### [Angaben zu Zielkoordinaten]

○ ○ ○ ○ ○ ○ ○

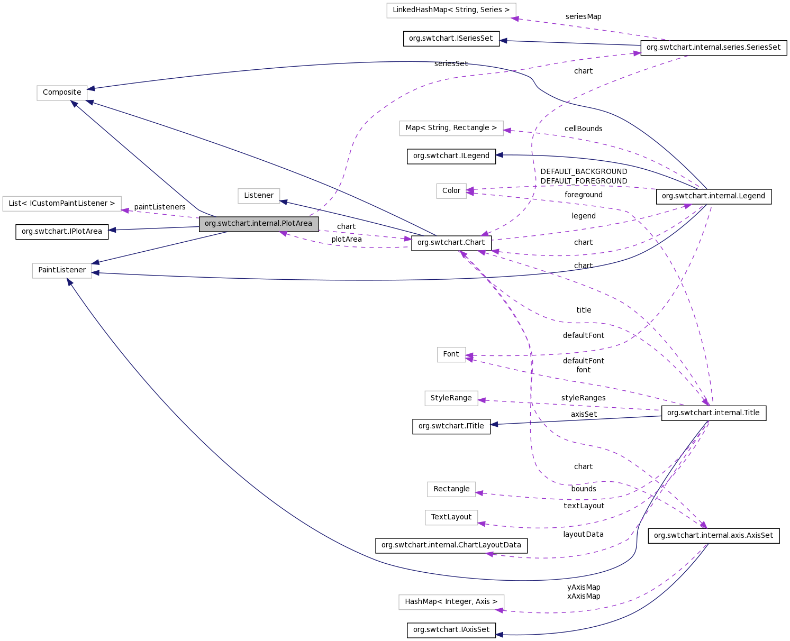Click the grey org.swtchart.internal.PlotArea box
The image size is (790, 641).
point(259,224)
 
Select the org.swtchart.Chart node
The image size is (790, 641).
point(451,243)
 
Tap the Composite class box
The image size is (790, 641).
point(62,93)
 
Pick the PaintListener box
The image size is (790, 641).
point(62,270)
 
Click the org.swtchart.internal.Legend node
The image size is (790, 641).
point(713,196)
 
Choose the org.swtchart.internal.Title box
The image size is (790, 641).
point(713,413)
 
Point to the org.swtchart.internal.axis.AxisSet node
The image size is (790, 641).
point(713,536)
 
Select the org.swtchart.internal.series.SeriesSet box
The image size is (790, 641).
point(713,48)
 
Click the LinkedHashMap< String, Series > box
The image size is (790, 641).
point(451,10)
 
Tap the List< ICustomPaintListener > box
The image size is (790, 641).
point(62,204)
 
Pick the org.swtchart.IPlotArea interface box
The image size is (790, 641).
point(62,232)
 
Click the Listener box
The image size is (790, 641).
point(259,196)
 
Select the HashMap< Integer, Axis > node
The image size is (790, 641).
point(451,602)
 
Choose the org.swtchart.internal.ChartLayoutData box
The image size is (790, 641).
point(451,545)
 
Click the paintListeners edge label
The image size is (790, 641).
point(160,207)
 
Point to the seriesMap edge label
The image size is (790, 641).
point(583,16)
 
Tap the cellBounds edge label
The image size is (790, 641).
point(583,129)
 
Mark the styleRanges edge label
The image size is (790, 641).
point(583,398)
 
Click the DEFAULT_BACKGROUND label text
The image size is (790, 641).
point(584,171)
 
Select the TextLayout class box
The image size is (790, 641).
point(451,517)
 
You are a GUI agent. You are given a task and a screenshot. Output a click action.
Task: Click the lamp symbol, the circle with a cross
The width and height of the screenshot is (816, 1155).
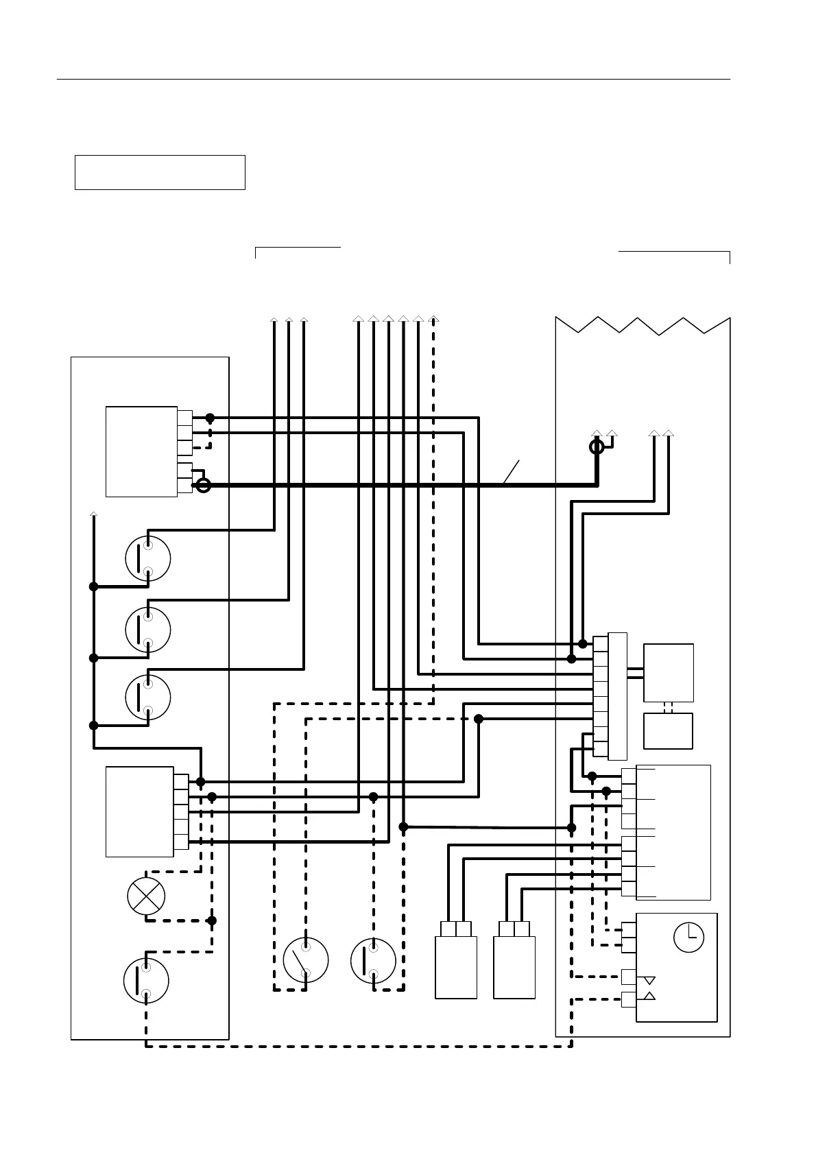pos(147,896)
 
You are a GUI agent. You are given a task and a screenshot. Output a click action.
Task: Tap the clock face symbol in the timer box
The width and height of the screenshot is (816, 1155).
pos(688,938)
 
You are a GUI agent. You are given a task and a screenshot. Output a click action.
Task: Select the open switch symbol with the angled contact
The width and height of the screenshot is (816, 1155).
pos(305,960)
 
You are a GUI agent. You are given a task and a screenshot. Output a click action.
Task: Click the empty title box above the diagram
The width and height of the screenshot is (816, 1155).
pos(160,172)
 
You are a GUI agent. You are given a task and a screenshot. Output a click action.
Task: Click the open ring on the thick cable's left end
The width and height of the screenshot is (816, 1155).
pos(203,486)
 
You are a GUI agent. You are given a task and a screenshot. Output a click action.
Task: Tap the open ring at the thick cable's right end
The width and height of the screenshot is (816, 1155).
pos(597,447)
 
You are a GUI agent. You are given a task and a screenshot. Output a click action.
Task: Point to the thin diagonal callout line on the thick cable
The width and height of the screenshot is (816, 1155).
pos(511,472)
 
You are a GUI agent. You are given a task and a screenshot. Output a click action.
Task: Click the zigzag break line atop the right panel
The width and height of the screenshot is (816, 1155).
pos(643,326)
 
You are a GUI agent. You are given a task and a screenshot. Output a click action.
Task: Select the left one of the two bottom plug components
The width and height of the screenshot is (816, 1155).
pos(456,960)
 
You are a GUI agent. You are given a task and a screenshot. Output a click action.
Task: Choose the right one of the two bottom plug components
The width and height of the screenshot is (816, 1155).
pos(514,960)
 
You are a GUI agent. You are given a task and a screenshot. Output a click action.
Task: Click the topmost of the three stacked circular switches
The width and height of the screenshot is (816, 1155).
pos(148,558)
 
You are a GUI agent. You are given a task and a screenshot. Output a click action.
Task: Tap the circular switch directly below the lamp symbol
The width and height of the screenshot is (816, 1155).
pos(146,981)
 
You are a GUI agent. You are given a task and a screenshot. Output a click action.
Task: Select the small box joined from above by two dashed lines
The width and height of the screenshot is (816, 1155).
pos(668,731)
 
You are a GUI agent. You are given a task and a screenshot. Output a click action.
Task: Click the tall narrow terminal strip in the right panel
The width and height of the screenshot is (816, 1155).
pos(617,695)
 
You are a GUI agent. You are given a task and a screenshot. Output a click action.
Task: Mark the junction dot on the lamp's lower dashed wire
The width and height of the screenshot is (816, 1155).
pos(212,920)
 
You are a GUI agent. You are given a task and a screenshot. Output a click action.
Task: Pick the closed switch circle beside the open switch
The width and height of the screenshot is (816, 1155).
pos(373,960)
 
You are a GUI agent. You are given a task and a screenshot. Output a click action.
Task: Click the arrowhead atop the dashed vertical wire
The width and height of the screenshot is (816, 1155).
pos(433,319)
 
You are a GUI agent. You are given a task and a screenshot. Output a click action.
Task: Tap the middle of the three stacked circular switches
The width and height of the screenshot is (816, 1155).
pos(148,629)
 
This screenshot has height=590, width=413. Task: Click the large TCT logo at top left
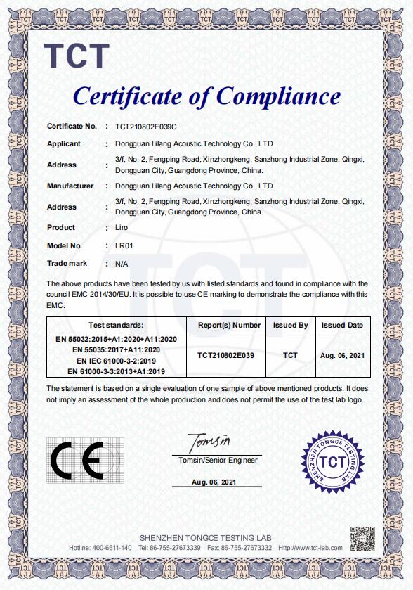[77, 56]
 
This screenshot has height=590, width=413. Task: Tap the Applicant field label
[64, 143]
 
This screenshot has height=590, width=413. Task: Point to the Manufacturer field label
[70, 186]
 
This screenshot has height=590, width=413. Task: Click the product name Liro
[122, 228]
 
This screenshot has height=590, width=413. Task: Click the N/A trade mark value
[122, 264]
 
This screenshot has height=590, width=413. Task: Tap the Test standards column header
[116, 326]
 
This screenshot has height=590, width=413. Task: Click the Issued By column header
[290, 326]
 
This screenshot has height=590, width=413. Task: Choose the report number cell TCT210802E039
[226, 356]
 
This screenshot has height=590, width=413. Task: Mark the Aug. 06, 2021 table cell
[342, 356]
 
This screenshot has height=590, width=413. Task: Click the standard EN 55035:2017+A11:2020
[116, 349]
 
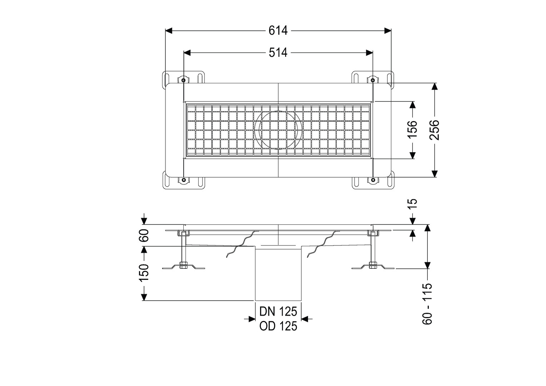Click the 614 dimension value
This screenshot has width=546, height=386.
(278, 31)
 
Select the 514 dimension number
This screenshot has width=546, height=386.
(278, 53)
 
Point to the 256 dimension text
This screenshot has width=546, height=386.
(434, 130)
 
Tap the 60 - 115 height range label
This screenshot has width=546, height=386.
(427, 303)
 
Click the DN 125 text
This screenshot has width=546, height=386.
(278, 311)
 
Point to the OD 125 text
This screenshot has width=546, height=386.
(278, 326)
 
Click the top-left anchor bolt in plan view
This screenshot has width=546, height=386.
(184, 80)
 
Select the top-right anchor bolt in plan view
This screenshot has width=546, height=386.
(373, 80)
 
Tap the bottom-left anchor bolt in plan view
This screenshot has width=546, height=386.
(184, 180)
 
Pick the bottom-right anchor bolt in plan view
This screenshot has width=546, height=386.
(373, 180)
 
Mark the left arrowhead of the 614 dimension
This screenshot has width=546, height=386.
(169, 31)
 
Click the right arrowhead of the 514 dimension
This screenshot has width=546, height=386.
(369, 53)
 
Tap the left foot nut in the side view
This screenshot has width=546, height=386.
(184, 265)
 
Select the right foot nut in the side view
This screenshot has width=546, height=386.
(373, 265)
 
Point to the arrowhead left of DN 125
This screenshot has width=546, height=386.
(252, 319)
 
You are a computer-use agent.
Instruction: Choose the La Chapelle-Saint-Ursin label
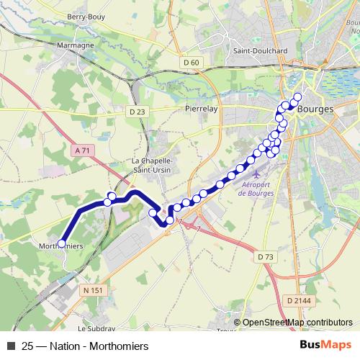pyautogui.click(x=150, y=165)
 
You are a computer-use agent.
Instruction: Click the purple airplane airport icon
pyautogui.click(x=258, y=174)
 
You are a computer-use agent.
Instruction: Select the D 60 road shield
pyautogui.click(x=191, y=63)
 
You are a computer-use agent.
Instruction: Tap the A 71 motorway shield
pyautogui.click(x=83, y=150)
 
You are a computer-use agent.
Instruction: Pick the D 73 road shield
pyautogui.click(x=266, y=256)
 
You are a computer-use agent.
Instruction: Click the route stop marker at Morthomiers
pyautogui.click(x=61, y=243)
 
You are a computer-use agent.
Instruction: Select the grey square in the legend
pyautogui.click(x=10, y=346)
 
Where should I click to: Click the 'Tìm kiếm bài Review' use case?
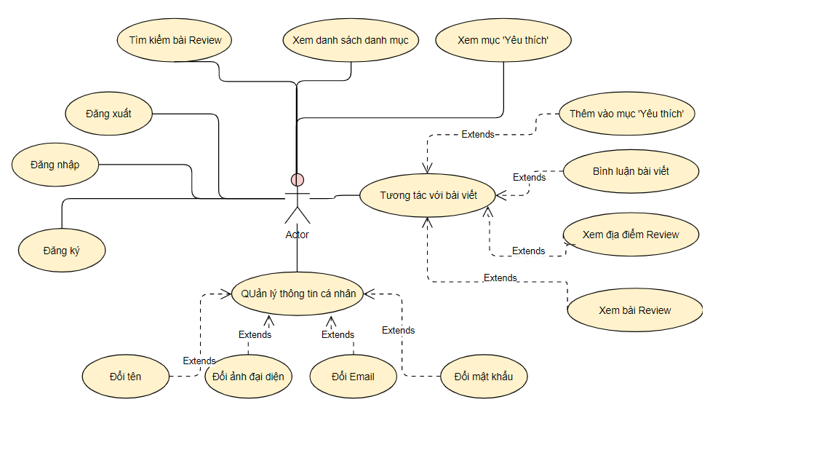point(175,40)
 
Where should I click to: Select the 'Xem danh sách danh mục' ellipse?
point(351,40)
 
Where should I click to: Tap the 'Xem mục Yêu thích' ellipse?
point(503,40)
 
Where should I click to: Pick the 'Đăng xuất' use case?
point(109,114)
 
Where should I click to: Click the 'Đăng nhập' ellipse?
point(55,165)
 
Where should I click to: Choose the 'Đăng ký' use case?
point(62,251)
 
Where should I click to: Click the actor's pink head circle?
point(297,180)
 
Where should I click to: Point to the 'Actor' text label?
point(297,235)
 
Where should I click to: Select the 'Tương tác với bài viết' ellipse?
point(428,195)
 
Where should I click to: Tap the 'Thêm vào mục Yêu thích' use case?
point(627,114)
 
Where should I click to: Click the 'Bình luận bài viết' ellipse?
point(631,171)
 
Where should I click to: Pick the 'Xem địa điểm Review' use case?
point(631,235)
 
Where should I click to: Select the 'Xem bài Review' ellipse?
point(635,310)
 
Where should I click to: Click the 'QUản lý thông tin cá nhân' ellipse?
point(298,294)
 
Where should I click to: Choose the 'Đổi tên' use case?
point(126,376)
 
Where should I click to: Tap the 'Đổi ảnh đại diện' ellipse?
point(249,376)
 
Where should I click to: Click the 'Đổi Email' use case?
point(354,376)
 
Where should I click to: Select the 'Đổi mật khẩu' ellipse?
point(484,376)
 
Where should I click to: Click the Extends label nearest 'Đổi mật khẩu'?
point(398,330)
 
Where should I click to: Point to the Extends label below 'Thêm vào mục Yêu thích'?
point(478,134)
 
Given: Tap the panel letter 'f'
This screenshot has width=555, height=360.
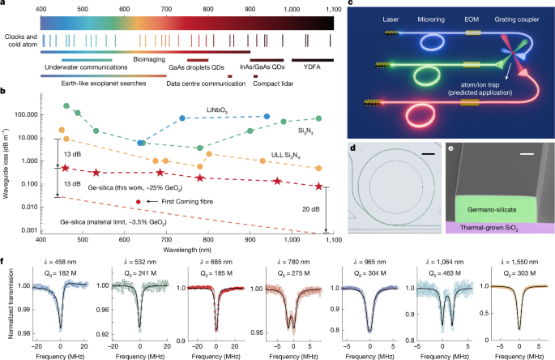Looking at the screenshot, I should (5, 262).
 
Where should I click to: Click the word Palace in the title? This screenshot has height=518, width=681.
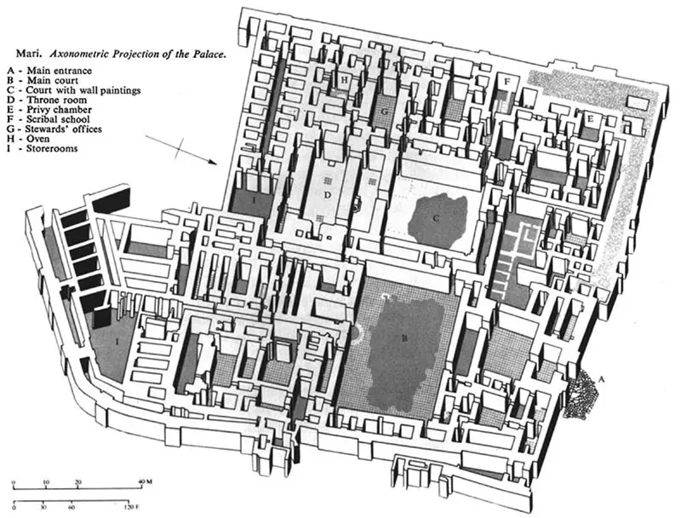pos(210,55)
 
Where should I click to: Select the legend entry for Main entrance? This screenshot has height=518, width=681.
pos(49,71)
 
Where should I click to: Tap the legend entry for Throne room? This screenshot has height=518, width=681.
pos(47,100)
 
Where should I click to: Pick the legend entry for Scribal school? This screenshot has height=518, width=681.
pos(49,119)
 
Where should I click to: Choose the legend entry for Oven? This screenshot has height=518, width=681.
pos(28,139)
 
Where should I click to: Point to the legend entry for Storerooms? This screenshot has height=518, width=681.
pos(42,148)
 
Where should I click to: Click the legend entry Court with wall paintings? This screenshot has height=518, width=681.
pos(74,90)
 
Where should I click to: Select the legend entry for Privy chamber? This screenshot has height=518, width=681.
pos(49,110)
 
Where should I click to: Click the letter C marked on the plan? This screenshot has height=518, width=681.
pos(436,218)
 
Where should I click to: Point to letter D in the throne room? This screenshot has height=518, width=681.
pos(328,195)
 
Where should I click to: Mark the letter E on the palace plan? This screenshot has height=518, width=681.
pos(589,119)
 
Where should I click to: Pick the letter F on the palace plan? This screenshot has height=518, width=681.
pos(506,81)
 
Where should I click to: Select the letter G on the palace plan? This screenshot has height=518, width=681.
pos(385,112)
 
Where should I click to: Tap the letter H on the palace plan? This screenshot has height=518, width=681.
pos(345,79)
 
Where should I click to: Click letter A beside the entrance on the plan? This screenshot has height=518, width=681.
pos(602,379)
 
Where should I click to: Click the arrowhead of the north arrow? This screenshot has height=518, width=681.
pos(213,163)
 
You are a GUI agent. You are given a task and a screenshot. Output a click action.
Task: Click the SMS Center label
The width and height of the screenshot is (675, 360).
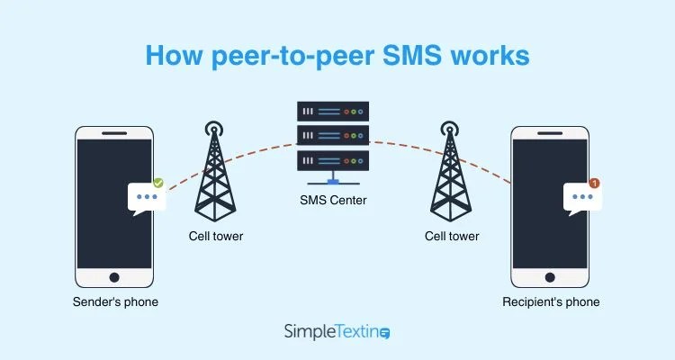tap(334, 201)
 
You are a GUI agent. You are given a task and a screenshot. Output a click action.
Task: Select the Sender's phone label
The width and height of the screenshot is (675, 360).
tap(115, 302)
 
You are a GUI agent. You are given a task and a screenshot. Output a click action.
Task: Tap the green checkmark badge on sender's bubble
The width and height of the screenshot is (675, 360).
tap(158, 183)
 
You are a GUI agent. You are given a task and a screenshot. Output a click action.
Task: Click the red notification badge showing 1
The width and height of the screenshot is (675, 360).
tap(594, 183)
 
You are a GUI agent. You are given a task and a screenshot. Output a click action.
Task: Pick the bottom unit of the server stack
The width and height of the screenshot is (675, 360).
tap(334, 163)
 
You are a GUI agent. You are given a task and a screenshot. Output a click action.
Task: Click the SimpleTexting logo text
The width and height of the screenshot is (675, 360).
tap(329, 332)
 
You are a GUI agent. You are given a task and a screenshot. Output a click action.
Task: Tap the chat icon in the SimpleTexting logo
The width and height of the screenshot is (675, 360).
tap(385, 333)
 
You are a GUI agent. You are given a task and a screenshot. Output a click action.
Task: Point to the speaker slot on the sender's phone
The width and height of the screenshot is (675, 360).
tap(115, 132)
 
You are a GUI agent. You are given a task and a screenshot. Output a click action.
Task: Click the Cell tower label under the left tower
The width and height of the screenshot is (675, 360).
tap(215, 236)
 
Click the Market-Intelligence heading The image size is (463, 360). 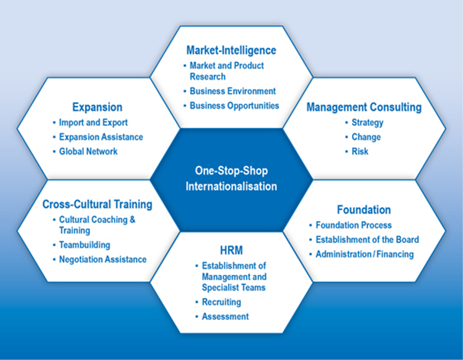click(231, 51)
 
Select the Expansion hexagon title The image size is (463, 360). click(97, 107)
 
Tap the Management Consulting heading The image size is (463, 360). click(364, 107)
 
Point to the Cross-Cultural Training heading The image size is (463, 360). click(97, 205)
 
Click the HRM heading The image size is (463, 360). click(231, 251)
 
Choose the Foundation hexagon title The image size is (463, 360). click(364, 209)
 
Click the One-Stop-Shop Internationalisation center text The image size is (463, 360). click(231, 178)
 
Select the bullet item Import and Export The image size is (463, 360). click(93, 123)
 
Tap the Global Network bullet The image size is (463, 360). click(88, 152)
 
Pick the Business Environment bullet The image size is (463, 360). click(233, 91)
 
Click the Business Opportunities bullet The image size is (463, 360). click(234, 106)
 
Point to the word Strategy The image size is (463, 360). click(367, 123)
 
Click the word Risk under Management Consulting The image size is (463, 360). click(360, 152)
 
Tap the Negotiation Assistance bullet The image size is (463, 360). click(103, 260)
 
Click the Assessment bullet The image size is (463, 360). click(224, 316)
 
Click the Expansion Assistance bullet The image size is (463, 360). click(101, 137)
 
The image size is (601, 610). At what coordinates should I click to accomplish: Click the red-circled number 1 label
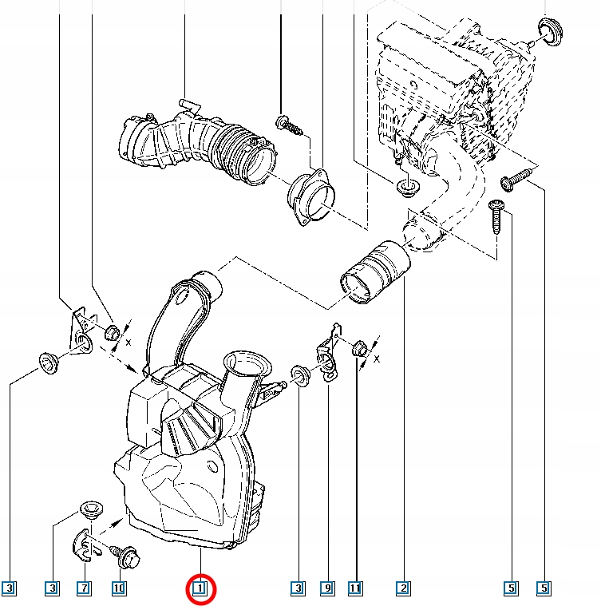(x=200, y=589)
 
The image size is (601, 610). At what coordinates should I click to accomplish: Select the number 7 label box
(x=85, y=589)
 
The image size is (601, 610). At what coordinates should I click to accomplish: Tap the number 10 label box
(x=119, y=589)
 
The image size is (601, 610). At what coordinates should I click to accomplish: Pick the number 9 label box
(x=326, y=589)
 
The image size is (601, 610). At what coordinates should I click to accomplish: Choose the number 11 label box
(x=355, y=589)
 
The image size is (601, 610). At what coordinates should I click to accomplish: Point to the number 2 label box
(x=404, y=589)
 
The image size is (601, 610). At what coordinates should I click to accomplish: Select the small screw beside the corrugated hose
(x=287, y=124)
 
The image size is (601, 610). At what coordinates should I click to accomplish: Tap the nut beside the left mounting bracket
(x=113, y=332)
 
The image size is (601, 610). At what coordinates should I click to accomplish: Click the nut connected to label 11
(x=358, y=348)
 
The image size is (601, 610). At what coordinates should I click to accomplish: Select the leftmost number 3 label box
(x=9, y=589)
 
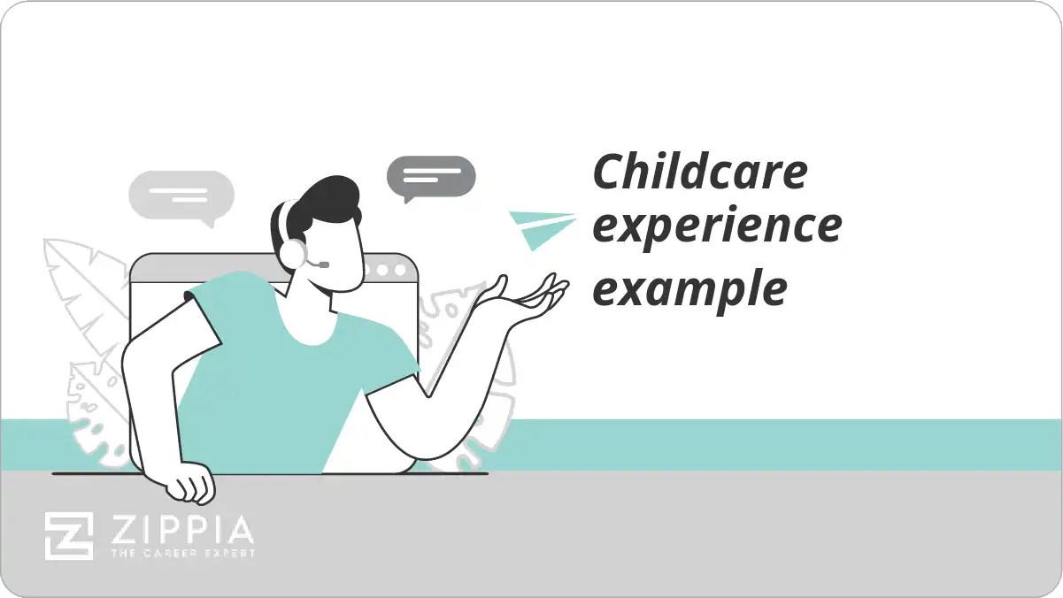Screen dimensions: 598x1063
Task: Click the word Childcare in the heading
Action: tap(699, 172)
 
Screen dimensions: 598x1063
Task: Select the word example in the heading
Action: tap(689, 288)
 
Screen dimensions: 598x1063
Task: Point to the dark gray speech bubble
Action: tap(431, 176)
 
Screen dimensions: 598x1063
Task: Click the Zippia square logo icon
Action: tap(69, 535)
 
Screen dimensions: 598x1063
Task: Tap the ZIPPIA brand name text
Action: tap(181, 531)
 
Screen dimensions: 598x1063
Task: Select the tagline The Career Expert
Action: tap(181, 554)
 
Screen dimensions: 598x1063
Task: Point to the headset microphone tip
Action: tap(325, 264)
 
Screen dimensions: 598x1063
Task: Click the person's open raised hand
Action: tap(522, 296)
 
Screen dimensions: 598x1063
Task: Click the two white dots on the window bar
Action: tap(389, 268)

○ ○ ○ ○ ○ ○ ○

### [Aufgabenstellung]
Geben Sie ausschließlich den Abschnitt der obigen Daten von der Zeile mit „Mark the styleRanges edge label“ bis einschließlich der Zeile mit „pos(688,938)“ Zeile für Zeile erneut wieder, und addieren Sie dabei zu jeder Koordinate in den Antworten 27. Lassen Sie die Bilder in Ihrer Antwort weg.

### [Vollständige Antwort]
Mark the styleRanges edge label
The image size is (790, 641).
point(610,425)
 
Click the DEFAULT_BACKGROUND label text
The image size is (790, 641).
point(611,198)
 
Select the TextLayout class box
The image size is (790, 641).
point(478,544)
 
You are a GUI agent. You are given a task and a screenshot. Output a click action.
Task: Click the lamp symbol, the circle with a cross
The width and height of the screenshot is (816, 1155).
pos(174,923)
 
You are a GUI agent. You are given a task and a screenshot. Output a click action.
Task: Tap the clock face symbol in the timer box
The width and height of the screenshot is (816, 1155).
pos(715,965)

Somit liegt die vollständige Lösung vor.